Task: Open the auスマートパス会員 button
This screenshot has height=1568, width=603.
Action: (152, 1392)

--------------------

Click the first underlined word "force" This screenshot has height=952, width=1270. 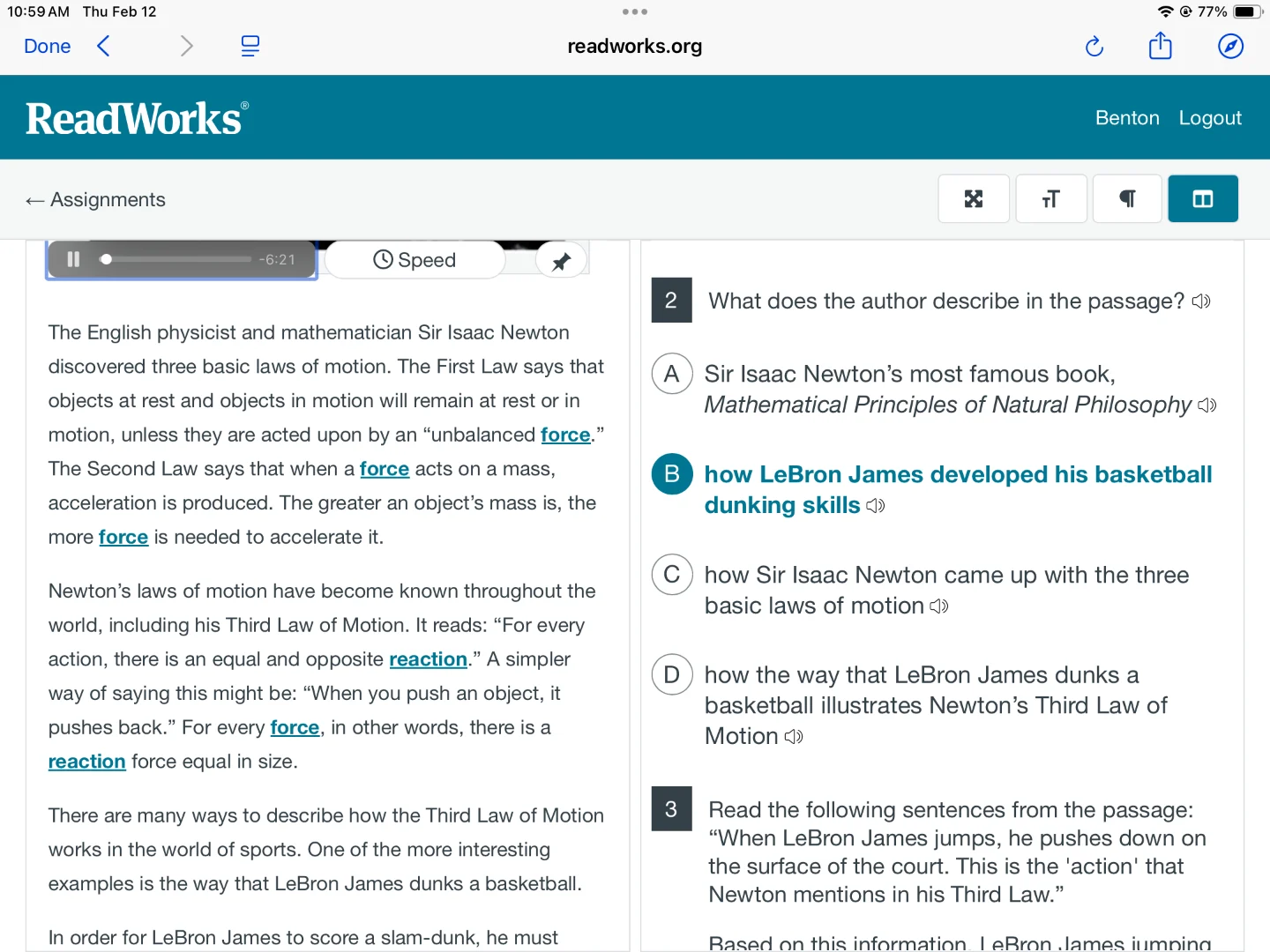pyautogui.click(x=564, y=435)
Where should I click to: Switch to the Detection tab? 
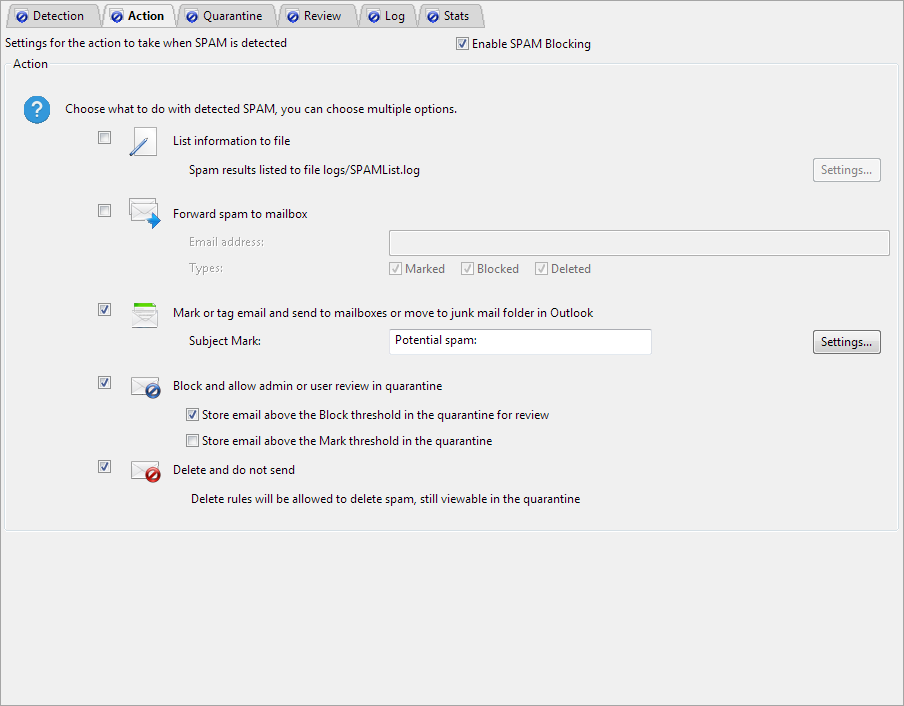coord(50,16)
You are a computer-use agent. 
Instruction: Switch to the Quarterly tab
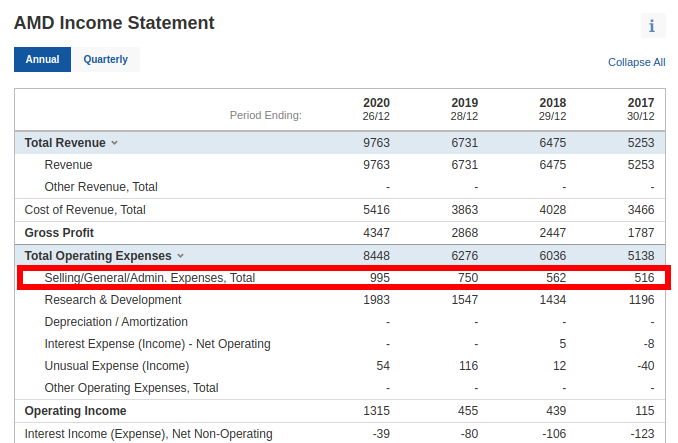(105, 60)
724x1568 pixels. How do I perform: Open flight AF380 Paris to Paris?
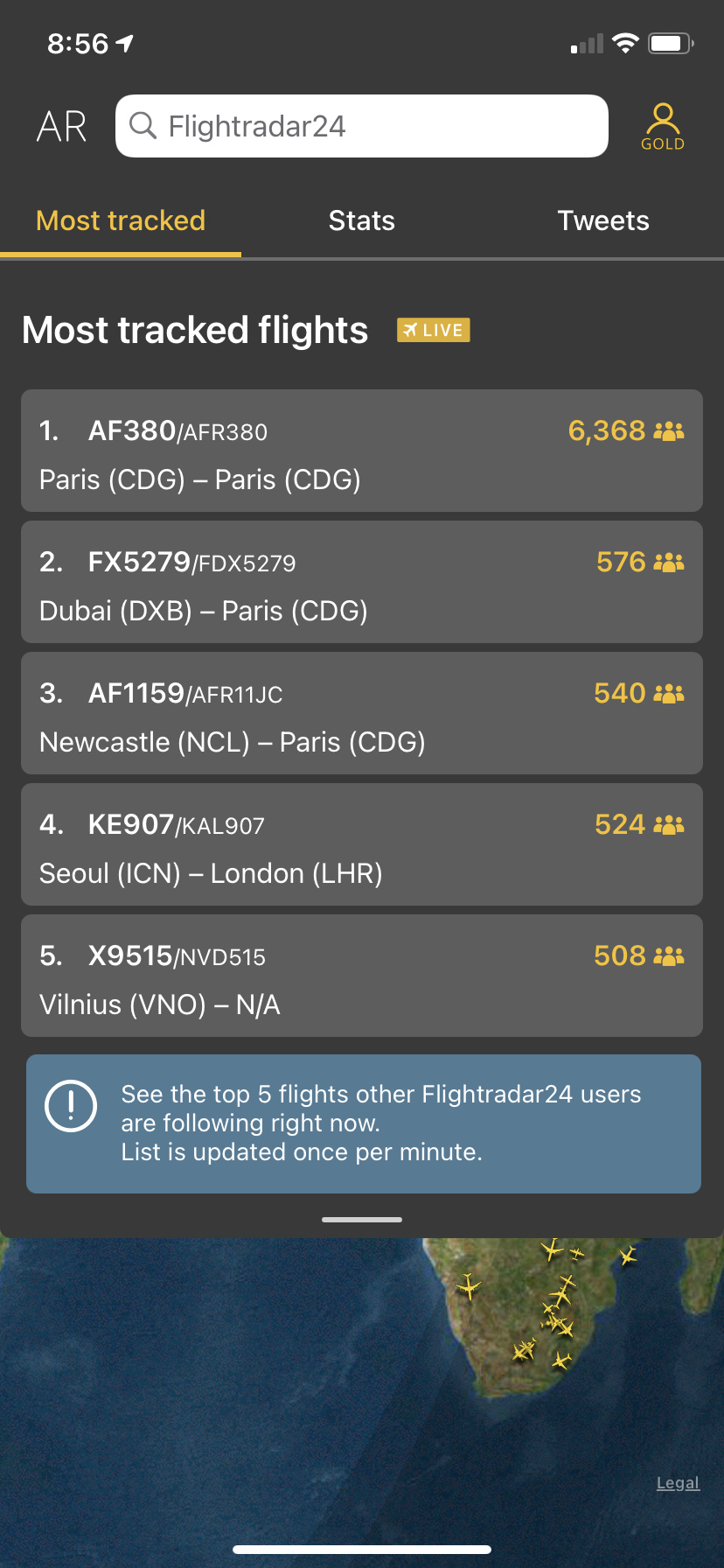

--------------------

## EXERCISE DESCRIPTION:
Everything from the line with "Instruction: Switch to the Quarterly tab" through the line with "724x1568 pixels. How" in the material above should be transcribed exactly, except the pictures.

## OUTPUT FOR THIS EXERCISE:
Instruction: Switch to the Quarterly tab
(105, 60)
724x1568 pixels. How do I perform: Open flight AF380 Paris to Paris?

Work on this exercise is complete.